Towards the elimination of new HIV infections among children
Dr Margaret Chan
Director-General of the World Health Organization
Honourable ministers, distinguished delegates, ladies and gentlemen,
Finally, after struggling to control this devastating epidemic for more than three decades, we are in a position to outsmart the virus.
Over all this heartbreakingly long time, we have learned enough, invented enough to gain the upper hand.
For the first time, we are in a position to turn the epidemic around and celebrate its end.
But we must keep our eyes on the reality. Scientific breakthroughs have opened exciting opportunities for prevention as well as treatment. But these opportunities are tempered by the demands of sustainability, in a climate of financial austerity nearly everywhere.
Given these realities, we must make strategic choices firmly based on evidence, and we must look to innovation as never before. This is technical innovation, but also operational and programmatic innovation.
One of the most exciting opportunities, supported by a global plan, proof of feasibility, and the commitment of world leaders, is to ensure that every baby in the world is born HIV-free by 2015.
The technical innovations for doing so, proposed by WHO, include options for introducing the best and most appropriate drug regimens to prevent transmission of the virus.
Considerations for making policy choices include both immediate cost-effectiveness and long-term cost savings.

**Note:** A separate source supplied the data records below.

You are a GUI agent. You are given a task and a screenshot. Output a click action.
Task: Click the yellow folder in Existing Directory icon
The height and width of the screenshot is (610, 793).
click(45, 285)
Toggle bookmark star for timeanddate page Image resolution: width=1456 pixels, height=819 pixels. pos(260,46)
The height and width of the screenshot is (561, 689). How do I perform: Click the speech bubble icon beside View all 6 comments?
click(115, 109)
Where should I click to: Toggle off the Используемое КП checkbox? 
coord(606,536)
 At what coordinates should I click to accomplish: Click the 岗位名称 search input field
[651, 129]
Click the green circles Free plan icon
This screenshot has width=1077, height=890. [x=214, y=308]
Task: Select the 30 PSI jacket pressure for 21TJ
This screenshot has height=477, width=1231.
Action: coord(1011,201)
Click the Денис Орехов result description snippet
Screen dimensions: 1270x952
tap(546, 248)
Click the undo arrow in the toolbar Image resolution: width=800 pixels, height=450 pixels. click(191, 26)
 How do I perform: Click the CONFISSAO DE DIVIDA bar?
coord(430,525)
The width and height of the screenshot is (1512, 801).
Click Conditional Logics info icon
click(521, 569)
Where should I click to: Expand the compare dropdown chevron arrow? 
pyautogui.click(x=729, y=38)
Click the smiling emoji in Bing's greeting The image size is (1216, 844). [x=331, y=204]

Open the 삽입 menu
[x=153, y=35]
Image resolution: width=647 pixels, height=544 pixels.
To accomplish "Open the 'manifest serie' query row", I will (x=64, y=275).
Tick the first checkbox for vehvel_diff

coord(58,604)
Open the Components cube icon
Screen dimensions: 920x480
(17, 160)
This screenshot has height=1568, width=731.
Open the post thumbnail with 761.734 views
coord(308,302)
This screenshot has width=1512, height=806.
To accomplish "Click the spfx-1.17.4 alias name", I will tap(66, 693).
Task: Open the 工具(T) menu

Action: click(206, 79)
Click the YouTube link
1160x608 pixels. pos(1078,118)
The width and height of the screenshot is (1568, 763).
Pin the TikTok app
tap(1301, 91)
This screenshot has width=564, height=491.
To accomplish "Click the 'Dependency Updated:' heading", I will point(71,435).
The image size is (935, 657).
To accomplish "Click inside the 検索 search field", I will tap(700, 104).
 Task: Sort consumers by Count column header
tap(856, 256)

They also include operational feasibility.
What is the simplest way to achieve objectives without adding to the demands on programmes and staff, such as demands on procurement and stock management systems, or added prescribing complexities?
What I personally find most uplifting is the additional objective now being considered.
That is, to give pregnant women the fully suppressive triple therapy that is best for their own health, and not just the minimum medicines needed to prevent transmission of the virus to their infants.
That means prescribing the best medicines, regardless of CD4 counts, and continuing these medicines for the rest of the woman’s life.
The AIDS epidemic has always asked the international community to do the right thing. As we think about innovations that help eliminate infections in children, we once again have the technical option of doing the right thing.